* [QUESTIONS ON THE MATERIAL]:
A - In the FiveM server performance text, which hardware factors give headroom, in the order listed?
B - Can you continue the FiveM server performance text from its last sentence?
Top of DOCUMENT EXTRACT
The whole loop in one line: profile with resmon 1, fix the biggest offender, re-measure, repeat. Pick the worst thing each pass. Do not micro-optimize a 0.02 ms resource while a 6 ms one sits untouched.
The hardware reality, briefly
Once your resources are clean, hardware gives you headroom, in this order:
- Single-core CPU performance, meaning high clock speed and strong IPC. This is the one that actually moves FiveM.
- An NVMe SSD. Meaningfully faster asset reads than SATA, which helps load times and reduces sync hiccups during streaming.
- RAM, in adequate quantity and scaled with player count and content, but it is the least likely to be your bottleneck.
If you have done the script and asset work and still hit a wall at peak, then a faster single-core host is a real upgrade. Not before.
When to bring in help
You can get a long way with resmon 1, a methodical pass through your resources and a weekend of texture cleanup. There is a point where it pays to have someone who does this daily: resources you did not write, escrow assets you cannot fully audit, or a 300-plus player server where the interactions get genuinely complex. That is the work I do, with a profile-driven audit that shows you the before and after in resmon.
FAQ
Why does my FiveM server lag even with good hardware?
Because FiveM script execution is effectively single-threaded. Your performance is gated by one main thread, not by total cores. A single unoptimized resource (a loop with no proper wait, a blocking database query, a per-frame native) can stall that thread no matter how strong the CPU is. Profile with resmon in the F8 console; the lag almost always traces to a specific resource.
What is a good CPU ms reading in resmon?
There is no engine-enforced number, but as a triage rule: a resource consistently above about 0.5 ms at idle is worth a look, and anything spiking into the multiple-ms range under normal play is a prime hitch suspect. A full frame at 60 FPS is only about 16.6 ms, so a few resources at 1 to 2 ms each add up quickly. Always compare idle cost against cost while the relevant gameplay is active.
Bottom of DOCUMENT EXTRACT
Top of RECORD SET
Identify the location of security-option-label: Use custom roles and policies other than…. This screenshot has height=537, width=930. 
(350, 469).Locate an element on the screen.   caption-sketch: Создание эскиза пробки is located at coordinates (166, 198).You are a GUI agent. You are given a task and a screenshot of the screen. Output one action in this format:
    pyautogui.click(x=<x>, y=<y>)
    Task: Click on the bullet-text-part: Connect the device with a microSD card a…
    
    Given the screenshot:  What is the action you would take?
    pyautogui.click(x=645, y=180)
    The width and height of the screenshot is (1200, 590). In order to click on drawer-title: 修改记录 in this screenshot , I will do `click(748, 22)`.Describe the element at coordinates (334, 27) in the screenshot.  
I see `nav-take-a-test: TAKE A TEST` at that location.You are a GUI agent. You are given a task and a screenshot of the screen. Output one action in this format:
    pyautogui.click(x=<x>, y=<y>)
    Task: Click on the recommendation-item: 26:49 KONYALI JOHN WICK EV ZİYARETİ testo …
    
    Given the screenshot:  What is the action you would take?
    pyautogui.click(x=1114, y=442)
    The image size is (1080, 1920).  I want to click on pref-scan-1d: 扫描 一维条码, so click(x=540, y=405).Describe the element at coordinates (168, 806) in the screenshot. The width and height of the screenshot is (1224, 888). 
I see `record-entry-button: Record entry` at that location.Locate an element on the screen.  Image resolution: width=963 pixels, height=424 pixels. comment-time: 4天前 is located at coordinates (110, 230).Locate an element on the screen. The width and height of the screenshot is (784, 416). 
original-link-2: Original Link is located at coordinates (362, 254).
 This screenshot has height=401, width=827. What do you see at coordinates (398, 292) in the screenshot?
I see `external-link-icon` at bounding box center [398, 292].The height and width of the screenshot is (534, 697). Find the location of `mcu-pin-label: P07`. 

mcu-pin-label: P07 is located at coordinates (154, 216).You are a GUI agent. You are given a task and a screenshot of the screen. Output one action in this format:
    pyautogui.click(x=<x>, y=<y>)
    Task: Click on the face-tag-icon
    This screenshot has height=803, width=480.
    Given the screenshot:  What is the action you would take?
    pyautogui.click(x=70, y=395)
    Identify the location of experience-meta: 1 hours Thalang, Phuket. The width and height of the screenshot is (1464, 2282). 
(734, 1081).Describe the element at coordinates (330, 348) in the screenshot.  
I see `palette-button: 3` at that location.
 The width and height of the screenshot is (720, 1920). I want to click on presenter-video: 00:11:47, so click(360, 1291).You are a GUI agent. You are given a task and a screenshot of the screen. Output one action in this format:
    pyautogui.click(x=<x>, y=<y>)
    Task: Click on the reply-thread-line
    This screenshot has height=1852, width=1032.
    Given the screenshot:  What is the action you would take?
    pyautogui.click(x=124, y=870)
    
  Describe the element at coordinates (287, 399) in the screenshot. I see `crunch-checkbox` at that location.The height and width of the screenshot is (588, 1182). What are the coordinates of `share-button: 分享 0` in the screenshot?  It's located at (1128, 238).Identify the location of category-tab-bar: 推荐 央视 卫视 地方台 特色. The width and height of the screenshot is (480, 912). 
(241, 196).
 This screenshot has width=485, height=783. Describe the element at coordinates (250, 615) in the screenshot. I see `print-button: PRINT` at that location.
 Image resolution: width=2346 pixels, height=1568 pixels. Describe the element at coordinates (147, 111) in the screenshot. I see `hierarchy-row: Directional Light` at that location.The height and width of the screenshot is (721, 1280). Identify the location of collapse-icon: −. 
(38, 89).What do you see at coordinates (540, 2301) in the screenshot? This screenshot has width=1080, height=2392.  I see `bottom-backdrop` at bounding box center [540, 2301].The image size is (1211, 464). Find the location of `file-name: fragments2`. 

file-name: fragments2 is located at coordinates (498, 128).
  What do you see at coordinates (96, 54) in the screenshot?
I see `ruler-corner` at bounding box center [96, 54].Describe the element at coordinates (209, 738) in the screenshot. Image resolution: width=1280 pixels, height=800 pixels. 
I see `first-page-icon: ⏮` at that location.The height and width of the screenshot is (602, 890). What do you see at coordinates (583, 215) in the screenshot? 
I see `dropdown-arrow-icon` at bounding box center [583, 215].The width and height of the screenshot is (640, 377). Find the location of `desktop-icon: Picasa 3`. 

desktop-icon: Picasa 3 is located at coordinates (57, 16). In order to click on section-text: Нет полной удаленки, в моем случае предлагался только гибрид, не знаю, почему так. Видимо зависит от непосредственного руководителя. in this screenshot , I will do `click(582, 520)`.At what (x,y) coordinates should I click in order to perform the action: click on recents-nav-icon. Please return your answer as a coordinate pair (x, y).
Bottom of RECORD SET
* [RESULTS BY TASK]:
A -
1. Single-core CPU performance (high clock speed and strong IPC)
2. An NVMe SSD
3. RAM

B -
Are FiveM FPS drops the server's fault or the client's?
Often the client's. Client FPS depends on the player's GPU, their graphics settings, and how heavy your client-side scripts and streamed assets are, so a drop can be local to one player. A struggling server shows up differently: hitch warnings in the console and rubber-banding for everyone at once. Work out which one you are seeing before changing anything.
Do oversized vehicle textures really matter if the game downscales them anyway?
Yes. The engine downscales textures above about 1024px, but only after loading them into VRAM at full resolution during streaming. So a 4K car texture costs you full bandwidth, load time and VRAM for no on-screen benefit. On a server with hundreds of add-on vehicles, that is several gigabytes streamed to every client. Resizing to around 1024px with proper compression is one of the biggest single wins for stutter and load times.
References
- Cfx.re docs: OneSync — entity sync, culling and routing buckets.
- Cfx.re docs: Citizen.Wait — tick timing and the no-wait crash rule.
- oxmysql — async database handling for FiveM.